* Instructions for the task
A single figure is wanted: the count of lines below containing the string "agent".

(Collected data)
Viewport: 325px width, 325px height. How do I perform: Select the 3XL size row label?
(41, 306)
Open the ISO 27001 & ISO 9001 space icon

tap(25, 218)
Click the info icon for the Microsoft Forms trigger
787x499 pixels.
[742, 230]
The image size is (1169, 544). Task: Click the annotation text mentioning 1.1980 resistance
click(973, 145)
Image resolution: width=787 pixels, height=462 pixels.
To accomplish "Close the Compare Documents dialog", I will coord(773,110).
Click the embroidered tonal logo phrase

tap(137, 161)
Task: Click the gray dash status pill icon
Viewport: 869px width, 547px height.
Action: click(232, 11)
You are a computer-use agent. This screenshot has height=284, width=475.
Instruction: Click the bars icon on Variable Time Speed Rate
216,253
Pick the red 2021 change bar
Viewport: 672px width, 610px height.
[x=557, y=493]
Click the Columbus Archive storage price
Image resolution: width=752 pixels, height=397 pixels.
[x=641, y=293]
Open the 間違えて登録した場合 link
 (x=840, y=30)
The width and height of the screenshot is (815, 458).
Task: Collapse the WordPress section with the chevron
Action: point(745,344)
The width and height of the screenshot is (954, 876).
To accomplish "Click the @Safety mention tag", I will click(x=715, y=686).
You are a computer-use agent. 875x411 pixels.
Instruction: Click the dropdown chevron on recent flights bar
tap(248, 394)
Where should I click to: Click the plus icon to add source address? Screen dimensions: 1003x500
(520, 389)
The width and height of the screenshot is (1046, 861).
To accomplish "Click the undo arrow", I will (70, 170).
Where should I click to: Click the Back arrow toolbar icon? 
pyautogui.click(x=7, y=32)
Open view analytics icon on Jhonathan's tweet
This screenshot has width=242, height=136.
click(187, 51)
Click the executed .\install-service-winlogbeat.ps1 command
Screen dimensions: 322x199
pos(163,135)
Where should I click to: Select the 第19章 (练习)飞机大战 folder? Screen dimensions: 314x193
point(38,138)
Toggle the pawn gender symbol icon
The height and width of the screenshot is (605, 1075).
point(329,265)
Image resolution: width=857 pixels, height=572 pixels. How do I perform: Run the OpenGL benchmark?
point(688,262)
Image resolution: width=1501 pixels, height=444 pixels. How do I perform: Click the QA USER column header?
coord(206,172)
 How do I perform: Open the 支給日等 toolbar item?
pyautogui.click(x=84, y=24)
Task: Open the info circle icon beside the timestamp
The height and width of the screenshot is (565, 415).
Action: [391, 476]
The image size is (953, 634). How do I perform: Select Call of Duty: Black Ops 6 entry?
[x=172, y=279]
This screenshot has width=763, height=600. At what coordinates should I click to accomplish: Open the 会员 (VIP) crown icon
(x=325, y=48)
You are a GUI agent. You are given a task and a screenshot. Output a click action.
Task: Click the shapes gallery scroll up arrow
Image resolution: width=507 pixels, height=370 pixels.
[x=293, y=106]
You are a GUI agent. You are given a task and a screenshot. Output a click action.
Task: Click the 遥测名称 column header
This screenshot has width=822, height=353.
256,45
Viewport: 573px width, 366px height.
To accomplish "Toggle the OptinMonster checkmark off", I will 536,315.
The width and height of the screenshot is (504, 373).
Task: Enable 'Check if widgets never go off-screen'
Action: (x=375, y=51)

* The completed task
4